Exercise inputs:
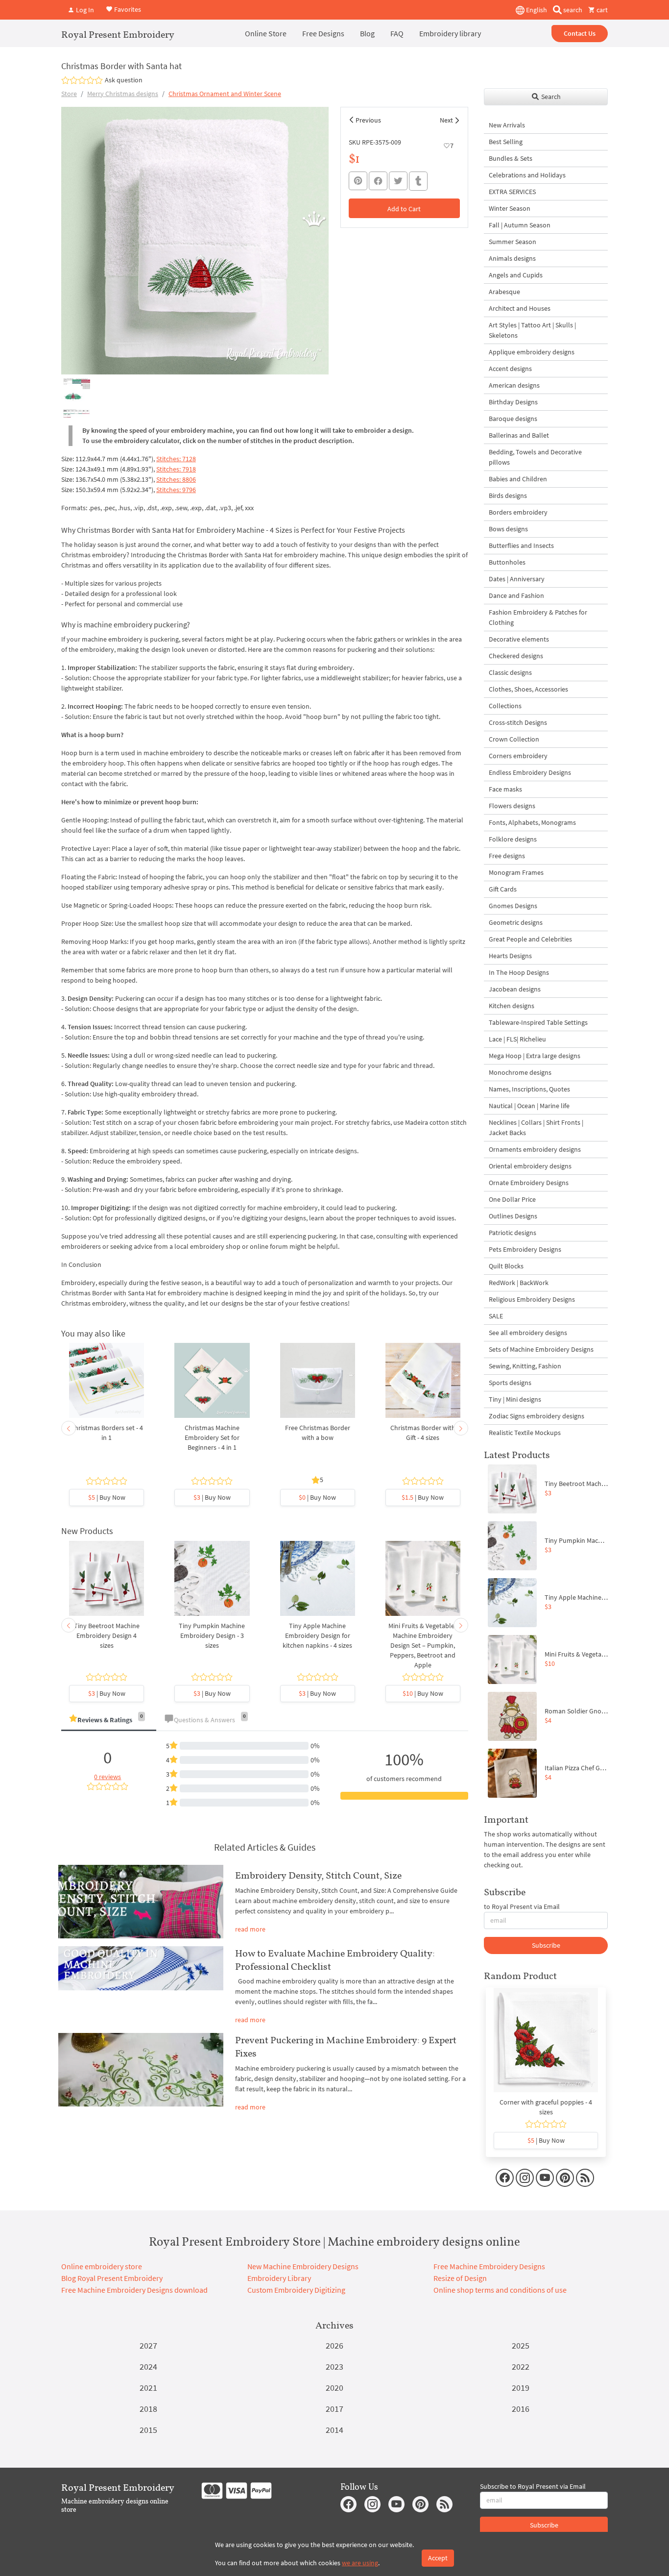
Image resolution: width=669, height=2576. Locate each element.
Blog (367, 33)
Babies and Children (518, 478)
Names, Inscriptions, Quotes (529, 1089)
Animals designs (512, 258)
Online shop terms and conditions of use (500, 2290)
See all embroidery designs (528, 1332)
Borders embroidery (518, 512)
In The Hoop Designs (519, 972)
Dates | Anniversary (517, 578)
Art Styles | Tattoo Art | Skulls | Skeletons (532, 330)
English (536, 9)
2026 (334, 2345)
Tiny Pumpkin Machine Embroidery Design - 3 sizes (212, 1635)
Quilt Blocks (506, 1266)
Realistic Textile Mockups (525, 1432)
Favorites (127, 8)
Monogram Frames (516, 872)
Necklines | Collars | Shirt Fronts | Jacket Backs (536, 1127)
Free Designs (323, 33)
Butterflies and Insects (521, 545)
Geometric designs (516, 922)
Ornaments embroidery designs (535, 1149)
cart (601, 9)
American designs (514, 385)
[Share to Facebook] (378, 181)
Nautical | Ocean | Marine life (529, 1105)
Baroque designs (513, 418)
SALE (496, 1316)
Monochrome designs (520, 1072)
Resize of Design (460, 2278)
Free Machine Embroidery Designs (489, 2266)
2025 (520, 2345)
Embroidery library (450, 33)
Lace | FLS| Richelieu (517, 1039)
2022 (520, 2366)
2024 (148, 2366)
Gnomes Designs (513, 905)
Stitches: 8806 (176, 479)
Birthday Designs (513, 401)
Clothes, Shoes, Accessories (528, 689)
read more (250, 1929)
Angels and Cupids (516, 275)
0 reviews (107, 1776)
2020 (334, 2387)
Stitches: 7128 (176, 458)
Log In (84, 9)
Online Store (266, 33)
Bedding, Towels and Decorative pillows (535, 457)
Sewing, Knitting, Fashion (525, 1366)
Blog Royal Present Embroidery (112, 2278)
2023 (334, 2366)
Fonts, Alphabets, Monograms (532, 822)
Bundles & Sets (510, 158)
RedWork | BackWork (519, 1282)
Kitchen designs (511, 1005)
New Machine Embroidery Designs (302, 2266)
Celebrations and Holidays (527, 175)
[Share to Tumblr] (418, 181)
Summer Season (512, 241)
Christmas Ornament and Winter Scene (224, 93)
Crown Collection (514, 739)
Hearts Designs (510, 955)
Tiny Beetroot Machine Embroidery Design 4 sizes (107, 1635)
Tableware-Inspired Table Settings (538, 1022)
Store (69, 93)
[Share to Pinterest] (358, 181)
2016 (520, 2408)
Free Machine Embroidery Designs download (134, 2290)
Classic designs (510, 672)
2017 (334, 2408)
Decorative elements (519, 639)
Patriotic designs (512, 1232)
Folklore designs (513, 839)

Work item:
The records above must be retyped exactly. Please omit the pictures.

Exercise answer:
Image resolution: width=669, height=2576. Locate each element.
Blog (367, 33)
Babies and Children (518, 478)
Names, Inscriptions, Quotes (529, 1089)
Animals designs (512, 258)
Online shop terms and conditions of use (500, 2290)
See all embroidery designs (528, 1332)
Borders embroidery (518, 512)
In The Hoop Designs (519, 972)
Dates | Anniversary (517, 578)
Art Styles | Tattoo Art | Skulls | Skeletons (532, 330)
English (536, 9)
2026 (334, 2345)
Tiny Pumpkin Machine Embroidery Design - 3 sizes (212, 1635)
Quilt Blocks (506, 1266)
Realistic Textile Mockups (525, 1432)
Favorites (127, 8)
Monogram Frames (516, 872)
Necklines | Collars | Shirt Fronts | Jacket Backs (536, 1127)
Free Designs (323, 33)
Butterflies and Insects (521, 545)
Geometric designs (516, 922)
Ornaments embroidery designs (535, 1149)
cart (601, 9)
American designs (514, 385)
[Share to Facebook] (378, 181)
Nautical | Ocean | Marine life (529, 1105)
Baroque designs (513, 418)
SALE (496, 1316)
Monochrome designs (520, 1072)
Resize of Design (460, 2278)
Free Machine Embroidery Designs (489, 2266)
2025 (520, 2345)
Embroidery library (450, 33)
Lace | FLS| Richelieu (517, 1039)
2022 (520, 2366)
2024 (148, 2366)
Gnomes Designs (513, 905)
Stitches: 8806 (176, 479)
Birthday Designs (513, 401)
Clothes, Shoes, Accessories (528, 689)
read more (250, 1929)
Angels and Cupids (516, 275)
0 reviews (107, 1776)
2020 (334, 2387)
Stitches: 7128 (176, 458)
Log In (84, 9)
Online Store (266, 33)
Bedding, Towels and Decorative pillows (535, 457)
Sewing, Knitting, Fashion (525, 1366)
Blog Royal Present Embroidery (112, 2278)
2023 (334, 2366)
Fonts, Alphabets, Monograms (532, 822)
Bundles & Sets (510, 158)
RedWork | BackWork (519, 1282)
Kitchen designs (511, 1005)
New Machine Embroidery Designs (302, 2266)
Celebrations and Holidays (527, 175)
[Share to Tumblr] (418, 181)
Summer Season (512, 241)
Christmas Ornament and Winter Scene (224, 93)
Crown Collection (514, 739)
Hearts Designs (510, 955)
Tiny Beetroot Machine Embroidery Design 4 sizes (107, 1635)
Tableware-Inspired Table Settings (538, 1022)
Store (69, 93)
[Share to Pinterest] (358, 181)
2016 (520, 2408)
Free Machine Embroidery Designs download (134, 2290)
Classic designs (510, 672)
2017 (334, 2408)
Decorative elements (519, 639)
Patriotic designs (512, 1232)
Folklore designs (513, 839)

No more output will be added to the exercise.